2) I thought all you need to do for the championship is to run a qualifying time, so what's the rest of the reason and rankings and points for?
- With the exception of the NCAA Finals outdoors, yes, all you need to do to make 99% of the championships is to run a time either past a set standard or above a certain percentile. That exception, of course, is that you have to place top-12 in your NCAA Prelim event to get to the NCAA Finals. Rankings and all the associated hoopla is simply an invention designed to prolong the relevance of track beyond the time immediately before and during championships. The general public hasn't shown itself particularly impressed with kids winning an event at the local Open Podunk meet (rightly so), nor with the fact that a kid ran a personal-best qualifying time while placing 15th at a big invitational - but, throw in rankings, then they can see that Texas A&M is the dominant team in women's track and field, and so it becomes a boon to coverage if the local team is able to say that they beat an Aggie athlete in a given race.
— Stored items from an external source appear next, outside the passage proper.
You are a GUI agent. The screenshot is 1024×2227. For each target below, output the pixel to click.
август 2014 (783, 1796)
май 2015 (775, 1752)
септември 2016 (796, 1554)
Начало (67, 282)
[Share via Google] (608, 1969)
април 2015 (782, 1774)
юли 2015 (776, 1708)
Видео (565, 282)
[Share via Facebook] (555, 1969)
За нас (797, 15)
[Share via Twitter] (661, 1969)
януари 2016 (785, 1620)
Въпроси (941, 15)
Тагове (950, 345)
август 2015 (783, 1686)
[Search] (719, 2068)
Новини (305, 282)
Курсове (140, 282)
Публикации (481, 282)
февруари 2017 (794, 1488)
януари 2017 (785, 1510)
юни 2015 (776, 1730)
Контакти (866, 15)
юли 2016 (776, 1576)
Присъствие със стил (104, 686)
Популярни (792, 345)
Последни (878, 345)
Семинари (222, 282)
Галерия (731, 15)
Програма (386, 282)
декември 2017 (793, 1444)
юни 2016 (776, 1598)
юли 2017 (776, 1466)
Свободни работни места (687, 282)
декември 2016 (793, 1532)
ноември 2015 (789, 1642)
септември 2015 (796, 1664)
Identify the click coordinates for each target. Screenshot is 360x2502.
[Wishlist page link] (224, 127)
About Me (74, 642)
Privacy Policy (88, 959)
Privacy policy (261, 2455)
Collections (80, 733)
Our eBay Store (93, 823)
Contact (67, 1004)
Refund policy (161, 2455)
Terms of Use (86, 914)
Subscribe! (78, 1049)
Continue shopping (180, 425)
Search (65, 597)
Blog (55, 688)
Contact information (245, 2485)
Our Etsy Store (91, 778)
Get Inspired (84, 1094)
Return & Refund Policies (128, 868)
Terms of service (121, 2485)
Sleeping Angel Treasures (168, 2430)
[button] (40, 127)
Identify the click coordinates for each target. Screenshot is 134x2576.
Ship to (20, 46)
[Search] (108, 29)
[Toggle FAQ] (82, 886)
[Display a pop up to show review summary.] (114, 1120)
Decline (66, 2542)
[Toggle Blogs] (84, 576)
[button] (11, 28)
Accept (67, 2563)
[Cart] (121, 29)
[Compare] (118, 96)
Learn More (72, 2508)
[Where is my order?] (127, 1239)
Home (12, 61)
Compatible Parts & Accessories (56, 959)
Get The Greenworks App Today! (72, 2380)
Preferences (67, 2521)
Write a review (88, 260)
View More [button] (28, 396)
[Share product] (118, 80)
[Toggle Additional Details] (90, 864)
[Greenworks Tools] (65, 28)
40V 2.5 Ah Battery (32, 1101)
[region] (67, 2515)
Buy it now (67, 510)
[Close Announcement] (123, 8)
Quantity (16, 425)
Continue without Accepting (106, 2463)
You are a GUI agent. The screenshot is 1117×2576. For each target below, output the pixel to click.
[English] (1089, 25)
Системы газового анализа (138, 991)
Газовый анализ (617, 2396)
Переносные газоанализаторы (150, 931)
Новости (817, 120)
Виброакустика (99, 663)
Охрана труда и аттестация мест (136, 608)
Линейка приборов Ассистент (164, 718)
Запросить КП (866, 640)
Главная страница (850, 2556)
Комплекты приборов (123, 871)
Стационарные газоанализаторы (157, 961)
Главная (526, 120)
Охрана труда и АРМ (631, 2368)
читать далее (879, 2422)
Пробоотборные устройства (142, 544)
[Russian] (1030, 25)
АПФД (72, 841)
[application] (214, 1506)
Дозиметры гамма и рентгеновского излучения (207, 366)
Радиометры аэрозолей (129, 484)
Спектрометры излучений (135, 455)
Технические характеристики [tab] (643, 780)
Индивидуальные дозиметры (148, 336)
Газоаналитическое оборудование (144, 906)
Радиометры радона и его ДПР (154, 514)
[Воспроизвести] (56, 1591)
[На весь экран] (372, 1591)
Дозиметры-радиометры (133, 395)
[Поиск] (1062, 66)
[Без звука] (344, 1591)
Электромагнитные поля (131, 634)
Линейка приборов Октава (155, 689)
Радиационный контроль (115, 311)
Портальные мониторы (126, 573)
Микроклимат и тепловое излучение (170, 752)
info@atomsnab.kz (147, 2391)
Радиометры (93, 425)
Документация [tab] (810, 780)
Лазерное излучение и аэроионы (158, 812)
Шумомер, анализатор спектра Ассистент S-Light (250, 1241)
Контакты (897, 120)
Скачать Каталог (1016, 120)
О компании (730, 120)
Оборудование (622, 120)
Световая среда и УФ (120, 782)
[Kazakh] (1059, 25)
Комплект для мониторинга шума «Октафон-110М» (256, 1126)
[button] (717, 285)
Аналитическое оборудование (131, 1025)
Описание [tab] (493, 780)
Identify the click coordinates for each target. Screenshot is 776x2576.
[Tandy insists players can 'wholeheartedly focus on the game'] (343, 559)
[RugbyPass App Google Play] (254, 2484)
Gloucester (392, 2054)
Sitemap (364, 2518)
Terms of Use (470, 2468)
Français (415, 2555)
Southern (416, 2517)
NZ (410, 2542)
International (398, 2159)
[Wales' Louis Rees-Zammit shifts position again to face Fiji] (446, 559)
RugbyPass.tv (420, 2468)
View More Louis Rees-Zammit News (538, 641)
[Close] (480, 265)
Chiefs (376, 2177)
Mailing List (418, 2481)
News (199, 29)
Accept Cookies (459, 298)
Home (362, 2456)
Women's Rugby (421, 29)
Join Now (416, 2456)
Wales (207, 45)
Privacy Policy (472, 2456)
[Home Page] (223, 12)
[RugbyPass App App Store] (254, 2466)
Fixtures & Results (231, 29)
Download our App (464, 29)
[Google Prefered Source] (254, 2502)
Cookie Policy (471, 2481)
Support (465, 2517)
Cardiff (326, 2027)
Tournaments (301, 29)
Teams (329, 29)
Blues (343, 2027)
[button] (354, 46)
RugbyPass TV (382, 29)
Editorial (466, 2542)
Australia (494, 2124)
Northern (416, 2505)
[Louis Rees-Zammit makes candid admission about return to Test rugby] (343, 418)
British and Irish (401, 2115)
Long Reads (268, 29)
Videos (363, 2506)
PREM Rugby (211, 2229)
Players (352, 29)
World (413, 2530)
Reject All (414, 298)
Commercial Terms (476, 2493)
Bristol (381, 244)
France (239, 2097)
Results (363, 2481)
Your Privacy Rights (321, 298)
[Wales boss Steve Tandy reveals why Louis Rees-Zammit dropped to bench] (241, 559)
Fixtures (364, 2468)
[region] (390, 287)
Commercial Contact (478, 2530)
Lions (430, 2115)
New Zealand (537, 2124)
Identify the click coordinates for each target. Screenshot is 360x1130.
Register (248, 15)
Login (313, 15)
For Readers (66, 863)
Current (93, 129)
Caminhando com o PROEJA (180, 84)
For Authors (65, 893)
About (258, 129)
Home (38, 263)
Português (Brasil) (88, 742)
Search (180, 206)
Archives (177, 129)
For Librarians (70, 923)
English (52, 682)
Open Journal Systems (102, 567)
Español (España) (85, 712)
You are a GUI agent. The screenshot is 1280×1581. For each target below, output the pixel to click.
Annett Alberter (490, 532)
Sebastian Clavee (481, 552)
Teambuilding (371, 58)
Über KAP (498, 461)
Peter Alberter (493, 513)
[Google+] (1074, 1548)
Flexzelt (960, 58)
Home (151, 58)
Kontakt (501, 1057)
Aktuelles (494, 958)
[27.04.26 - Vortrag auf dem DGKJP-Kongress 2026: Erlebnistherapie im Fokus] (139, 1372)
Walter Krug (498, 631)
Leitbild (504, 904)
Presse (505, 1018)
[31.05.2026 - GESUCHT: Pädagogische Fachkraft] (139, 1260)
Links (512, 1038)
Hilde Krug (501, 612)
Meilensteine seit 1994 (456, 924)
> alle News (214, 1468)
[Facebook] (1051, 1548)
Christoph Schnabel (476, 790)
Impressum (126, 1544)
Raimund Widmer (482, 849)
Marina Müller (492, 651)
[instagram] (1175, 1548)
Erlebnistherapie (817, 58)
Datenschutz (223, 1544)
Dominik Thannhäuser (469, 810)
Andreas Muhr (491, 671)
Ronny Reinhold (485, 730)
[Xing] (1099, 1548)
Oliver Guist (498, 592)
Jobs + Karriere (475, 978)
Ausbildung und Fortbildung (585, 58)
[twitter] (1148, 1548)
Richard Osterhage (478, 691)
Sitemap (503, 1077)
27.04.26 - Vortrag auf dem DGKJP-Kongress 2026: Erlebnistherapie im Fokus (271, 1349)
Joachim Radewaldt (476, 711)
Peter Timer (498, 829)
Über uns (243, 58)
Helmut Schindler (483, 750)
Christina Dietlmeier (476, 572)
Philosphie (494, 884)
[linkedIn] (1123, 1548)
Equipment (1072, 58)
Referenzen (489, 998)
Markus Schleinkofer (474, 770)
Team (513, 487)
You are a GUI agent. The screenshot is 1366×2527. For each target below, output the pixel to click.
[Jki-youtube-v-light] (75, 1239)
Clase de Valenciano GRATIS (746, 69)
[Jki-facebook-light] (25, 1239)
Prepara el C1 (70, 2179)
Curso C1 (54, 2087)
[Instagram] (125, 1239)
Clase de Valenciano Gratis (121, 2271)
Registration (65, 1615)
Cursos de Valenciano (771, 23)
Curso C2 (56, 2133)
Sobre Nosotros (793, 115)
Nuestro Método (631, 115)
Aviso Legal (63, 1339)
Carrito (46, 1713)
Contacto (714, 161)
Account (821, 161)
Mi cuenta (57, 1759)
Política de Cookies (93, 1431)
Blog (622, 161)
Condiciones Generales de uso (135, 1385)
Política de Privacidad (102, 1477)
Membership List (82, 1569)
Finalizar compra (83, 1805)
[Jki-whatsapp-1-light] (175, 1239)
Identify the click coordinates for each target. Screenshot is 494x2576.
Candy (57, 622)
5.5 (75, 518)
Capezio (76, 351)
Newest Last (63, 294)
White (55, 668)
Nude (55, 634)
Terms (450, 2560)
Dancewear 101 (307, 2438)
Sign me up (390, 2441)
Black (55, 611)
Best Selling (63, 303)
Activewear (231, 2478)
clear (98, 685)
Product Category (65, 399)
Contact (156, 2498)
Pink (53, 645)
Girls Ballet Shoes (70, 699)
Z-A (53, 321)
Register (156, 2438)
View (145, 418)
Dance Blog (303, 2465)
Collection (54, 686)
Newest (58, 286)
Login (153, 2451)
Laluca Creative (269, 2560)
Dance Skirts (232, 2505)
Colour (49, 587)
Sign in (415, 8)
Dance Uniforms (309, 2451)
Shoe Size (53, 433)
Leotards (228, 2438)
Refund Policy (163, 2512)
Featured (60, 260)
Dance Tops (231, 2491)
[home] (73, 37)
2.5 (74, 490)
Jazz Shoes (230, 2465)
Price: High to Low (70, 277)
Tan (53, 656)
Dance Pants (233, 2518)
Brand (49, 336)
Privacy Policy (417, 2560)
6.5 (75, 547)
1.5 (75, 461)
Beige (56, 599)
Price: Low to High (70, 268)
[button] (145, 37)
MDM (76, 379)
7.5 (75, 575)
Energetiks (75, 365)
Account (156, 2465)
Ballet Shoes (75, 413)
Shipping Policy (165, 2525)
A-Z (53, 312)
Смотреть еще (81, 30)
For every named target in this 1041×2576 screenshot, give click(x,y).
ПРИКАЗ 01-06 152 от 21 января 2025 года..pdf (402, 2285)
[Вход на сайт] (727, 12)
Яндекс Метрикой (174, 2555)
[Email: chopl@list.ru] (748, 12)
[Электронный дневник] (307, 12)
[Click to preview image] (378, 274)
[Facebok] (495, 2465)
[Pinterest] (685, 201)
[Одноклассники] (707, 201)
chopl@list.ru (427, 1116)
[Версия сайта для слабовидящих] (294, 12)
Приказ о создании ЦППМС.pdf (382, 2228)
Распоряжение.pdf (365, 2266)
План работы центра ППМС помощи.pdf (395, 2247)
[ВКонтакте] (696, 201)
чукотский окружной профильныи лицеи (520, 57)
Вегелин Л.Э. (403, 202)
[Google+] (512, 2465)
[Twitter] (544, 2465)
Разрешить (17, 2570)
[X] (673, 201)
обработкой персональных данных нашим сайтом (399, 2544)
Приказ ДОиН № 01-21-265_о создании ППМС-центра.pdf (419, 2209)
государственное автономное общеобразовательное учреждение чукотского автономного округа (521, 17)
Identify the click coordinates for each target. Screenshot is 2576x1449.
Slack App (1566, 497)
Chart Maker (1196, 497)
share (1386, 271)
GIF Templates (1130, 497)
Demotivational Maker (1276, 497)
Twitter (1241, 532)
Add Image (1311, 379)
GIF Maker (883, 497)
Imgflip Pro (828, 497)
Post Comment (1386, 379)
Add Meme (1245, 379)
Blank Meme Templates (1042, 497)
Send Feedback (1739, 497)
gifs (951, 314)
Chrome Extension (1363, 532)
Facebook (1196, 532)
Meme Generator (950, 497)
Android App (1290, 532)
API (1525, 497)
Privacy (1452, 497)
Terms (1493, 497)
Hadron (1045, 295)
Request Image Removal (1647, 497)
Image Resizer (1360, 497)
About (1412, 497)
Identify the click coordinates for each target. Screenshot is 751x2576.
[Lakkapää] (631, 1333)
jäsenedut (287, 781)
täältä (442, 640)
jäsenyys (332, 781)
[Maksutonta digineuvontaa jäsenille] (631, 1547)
3) What's an All-American?
- The rules have changed over the decades, and have again this year, but the intent has always been to provide top athletes the recognition that they deserve for being the best in their chosen discipline. In recent years, the criteria has been to finish in the top eight in your event at the NCAA Championships, or to be among the top eight American citizens also at NCAAs. Beginning this year, track and field will begin using the "Second-Team" and "Honorable-Mention" designations everyone else has been using for years. To be an "All-American," you have to finish top-eight. To be a "Second-Team All-American," you make the finals of an event but finish outside the top-eight. To be an "Honorable-Mention All-American," you simply have to qualify for the NCAA Championships (indoors) or the NCAA Finals (outdoors).
4) How much do they train? Do they get special treatmemt?
- How? They train hard. Lots of miles and speed workouts for the runners, lots of weights and throws/jumps for the field kids. The second part, you both have to define special treatment and realize it all exists on a continuum. Compared to football players, track and field athletes get squat. Compared to the normal yokels or the 25-stone kid huffing his way through a jog to the snack machine, yeah, they get special treatment. Their calf hurts, they get the sports medicine people to look at it and prescribe treatment. A civilian's calf hurts, they go home, take two aspirin, and limp through work the next day.
5) Do they get laid a ton? Women look pretty and fit (I've seen pics of Texas A&M chicks I liked what I saw)
- Everyone can find someone who'll sleep with them - it's just a matter of willingness to ask and work to find the person with the appropriate kink. And yes, many of the women on every team are fine young representatives of their gender.